==== STUDY MATERIAL ====

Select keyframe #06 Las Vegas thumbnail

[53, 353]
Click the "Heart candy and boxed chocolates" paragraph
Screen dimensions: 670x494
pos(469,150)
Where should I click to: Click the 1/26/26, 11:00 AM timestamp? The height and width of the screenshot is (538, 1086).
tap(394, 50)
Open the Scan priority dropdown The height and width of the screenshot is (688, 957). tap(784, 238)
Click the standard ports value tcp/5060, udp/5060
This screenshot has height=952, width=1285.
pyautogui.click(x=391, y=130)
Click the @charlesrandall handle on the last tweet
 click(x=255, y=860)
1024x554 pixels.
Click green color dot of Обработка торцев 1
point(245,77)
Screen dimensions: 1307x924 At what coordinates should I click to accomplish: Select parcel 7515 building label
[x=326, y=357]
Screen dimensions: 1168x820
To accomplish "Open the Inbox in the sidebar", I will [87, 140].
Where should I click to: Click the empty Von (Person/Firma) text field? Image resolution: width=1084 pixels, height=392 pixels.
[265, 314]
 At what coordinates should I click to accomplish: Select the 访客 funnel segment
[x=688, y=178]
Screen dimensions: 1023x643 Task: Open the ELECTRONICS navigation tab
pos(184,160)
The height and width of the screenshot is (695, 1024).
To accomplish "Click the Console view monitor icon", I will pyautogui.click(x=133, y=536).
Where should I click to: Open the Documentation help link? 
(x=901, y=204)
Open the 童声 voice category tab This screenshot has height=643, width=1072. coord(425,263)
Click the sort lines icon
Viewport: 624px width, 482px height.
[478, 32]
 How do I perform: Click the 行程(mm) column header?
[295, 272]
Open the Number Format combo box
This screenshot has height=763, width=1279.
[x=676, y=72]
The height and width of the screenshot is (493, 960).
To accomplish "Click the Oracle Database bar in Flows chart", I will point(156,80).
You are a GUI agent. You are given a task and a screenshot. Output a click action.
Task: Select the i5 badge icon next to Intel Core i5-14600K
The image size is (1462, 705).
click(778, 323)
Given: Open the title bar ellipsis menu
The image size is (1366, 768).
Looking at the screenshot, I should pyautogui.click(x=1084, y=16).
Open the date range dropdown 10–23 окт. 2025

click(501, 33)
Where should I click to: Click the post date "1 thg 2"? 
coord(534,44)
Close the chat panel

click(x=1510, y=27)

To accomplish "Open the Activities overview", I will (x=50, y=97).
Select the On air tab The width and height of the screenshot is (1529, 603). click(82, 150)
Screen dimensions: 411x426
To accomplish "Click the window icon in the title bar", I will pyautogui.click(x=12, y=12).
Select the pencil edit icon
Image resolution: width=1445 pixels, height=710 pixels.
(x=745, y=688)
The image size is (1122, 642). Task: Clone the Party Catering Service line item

====

> ACTION ITEM
Would you reproduce the full listing without changing a single word?

> ANSWER AREA
Select keyframe #06 Las Vegas thumbnail

[53, 353]
Click the "Heart candy and boxed chocolates" paragraph
Screen dimensions: 670x494
pos(469,150)
Where should I click to: Click the 1/26/26, 11:00 AM timestamp? The height and width of the screenshot is (538, 1086).
tap(394, 50)
Open the Scan priority dropdown The height and width of the screenshot is (688, 957). tap(784, 238)
Click the standard ports value tcp/5060, udp/5060
This screenshot has height=952, width=1285.
pyautogui.click(x=391, y=130)
Click the @charlesrandall handle on the last tweet
 click(x=255, y=860)
1024x554 pixels.
Click green color dot of Обработка торцев 1
point(245,77)
Screen dimensions: 1307x924 At what coordinates should I click to accomplish: Select parcel 7515 building label
[x=326, y=357]
Screen dimensions: 1168x820
To accomplish "Open the Inbox in the sidebar", I will [87, 140].
Where should I click to: Click the empty Von (Person/Firma) text field? Image resolution: width=1084 pixels, height=392 pixels.
[265, 314]
 At what coordinates should I click to accomplish: Select the 访客 funnel segment
[x=688, y=178]
Screen dimensions: 1023x643 Task: Open the ELECTRONICS navigation tab
pos(184,160)
The height and width of the screenshot is (695, 1024).
To accomplish "Click the Console view monitor icon", I will pyautogui.click(x=133, y=536).
Where should I click to: Open the Documentation help link? 
(x=901, y=204)
Open the 童声 voice category tab This screenshot has height=643, width=1072. coord(425,263)
Click the sort lines icon
Viewport: 624px width, 482px height.
[478, 32]
 How do I perform: Click the 行程(mm) column header?
[295, 272]
Open the Number Format combo box
This screenshot has height=763, width=1279.
[x=676, y=72]
The height and width of the screenshot is (493, 960).
To accomplish "Click the Oracle Database bar in Flows chart", I will point(156,80).
You are a GUI agent. You are given a task and a screenshot. Output a click action.
Task: Select the i5 badge icon next to Intel Core i5-14600K
The image size is (1462, 705).
click(778, 323)
Given: Open the title bar ellipsis menu
The image size is (1366, 768).
Looking at the screenshot, I should pyautogui.click(x=1084, y=16).
Open the date range dropdown 10–23 окт. 2025

click(501, 33)
Where should I click to: Click the post date "1 thg 2"? 
coord(534,44)
Close the chat panel

click(x=1510, y=27)

To accomplish "Open the Activities overview", I will (x=50, y=97).
Select the On air tab The width and height of the screenshot is (1529, 603). click(82, 150)
Screen dimensions: 411x426
To accomplish "Click the window icon in the title bar", I will pyautogui.click(x=12, y=12).
Select the pencil edit icon
Image resolution: width=1445 pixels, height=710 pixels.
(x=745, y=688)
The image size is (1122, 642). Task: Clone the Party Catering Service line item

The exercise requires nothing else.